От шеренги отделились двое крайних и в ногу промаршировали к сфинксу.
-- Кру-у-гом! -- пропел учитель.
Они повернулись и щелкнули каблуками.
-- Сми-и-иррно!
По обе стороны передних лап сфинкса стояли теперь навытяжку человеческие фигурки, и внезапно он приобрел неописуемую монументальность: несмотря на оббитую голову, в изваянии появилось нечто величественное, восточно-монархическое.
Я думал, дурацкая церемония на этом и кончится, но оказалось -- нет. Одуванчику подали сверток, и он оттуда извлек старый заржавленный автомат, из тех, что хранятся в школьных музеях как партизанские реликвии с просверленной для безопасности казенной частью ствола.

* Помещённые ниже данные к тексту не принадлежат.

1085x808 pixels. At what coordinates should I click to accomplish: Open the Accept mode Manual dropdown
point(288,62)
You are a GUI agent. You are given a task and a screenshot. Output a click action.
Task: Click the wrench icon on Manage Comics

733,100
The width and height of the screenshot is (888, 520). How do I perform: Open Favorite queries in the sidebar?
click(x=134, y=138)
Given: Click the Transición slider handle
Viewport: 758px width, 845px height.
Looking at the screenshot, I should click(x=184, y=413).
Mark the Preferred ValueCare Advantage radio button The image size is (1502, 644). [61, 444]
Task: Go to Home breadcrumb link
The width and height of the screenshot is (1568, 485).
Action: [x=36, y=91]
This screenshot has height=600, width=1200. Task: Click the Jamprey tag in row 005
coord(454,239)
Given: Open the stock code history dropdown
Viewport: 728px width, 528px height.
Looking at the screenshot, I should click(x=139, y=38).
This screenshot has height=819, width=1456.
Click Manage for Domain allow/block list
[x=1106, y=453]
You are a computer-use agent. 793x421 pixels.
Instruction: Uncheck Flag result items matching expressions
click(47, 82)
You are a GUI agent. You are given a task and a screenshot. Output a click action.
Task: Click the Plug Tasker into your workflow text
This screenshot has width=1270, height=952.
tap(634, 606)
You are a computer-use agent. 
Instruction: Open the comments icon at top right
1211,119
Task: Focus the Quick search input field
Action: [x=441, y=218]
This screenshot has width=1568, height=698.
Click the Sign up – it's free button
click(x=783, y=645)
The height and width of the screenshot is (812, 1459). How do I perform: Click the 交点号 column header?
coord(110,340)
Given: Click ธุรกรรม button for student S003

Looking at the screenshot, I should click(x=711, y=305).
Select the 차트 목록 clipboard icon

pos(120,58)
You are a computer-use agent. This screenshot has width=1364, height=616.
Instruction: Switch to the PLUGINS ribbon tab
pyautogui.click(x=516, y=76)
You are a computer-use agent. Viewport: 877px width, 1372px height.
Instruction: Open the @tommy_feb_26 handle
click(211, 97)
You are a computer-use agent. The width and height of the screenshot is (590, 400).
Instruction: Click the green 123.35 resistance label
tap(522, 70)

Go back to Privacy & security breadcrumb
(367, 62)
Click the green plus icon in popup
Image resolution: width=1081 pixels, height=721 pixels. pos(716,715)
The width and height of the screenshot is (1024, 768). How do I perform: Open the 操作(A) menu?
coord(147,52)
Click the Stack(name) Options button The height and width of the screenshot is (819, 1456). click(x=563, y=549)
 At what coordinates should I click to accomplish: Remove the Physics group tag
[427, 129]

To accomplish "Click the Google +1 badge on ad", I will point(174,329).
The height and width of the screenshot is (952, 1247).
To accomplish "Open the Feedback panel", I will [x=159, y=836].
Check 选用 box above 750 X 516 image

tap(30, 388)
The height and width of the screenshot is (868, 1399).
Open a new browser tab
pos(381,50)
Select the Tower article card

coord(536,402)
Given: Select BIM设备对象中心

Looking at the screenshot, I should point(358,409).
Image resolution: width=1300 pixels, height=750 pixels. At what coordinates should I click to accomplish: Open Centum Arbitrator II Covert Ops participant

Одуванчик шагнул вперед и надел ремешок автомата одному из часовых на голову, тот при этом неловко вытянул шею и осторожно ею вращал, пока ремешок не занял премлемое положение. Последовала немая сцена, и за ней -- команда разойтись.
Что означало все это -- почетный ли караул, фактическую охрану или символический арест сфинкса -- никто ясно не представлял, да и Одуванчик, наверное, тоже; как бы там ни было, в течение следующих двух дней, от восхода и до заката, каждые четыре часа, происходила исправная смена караульных.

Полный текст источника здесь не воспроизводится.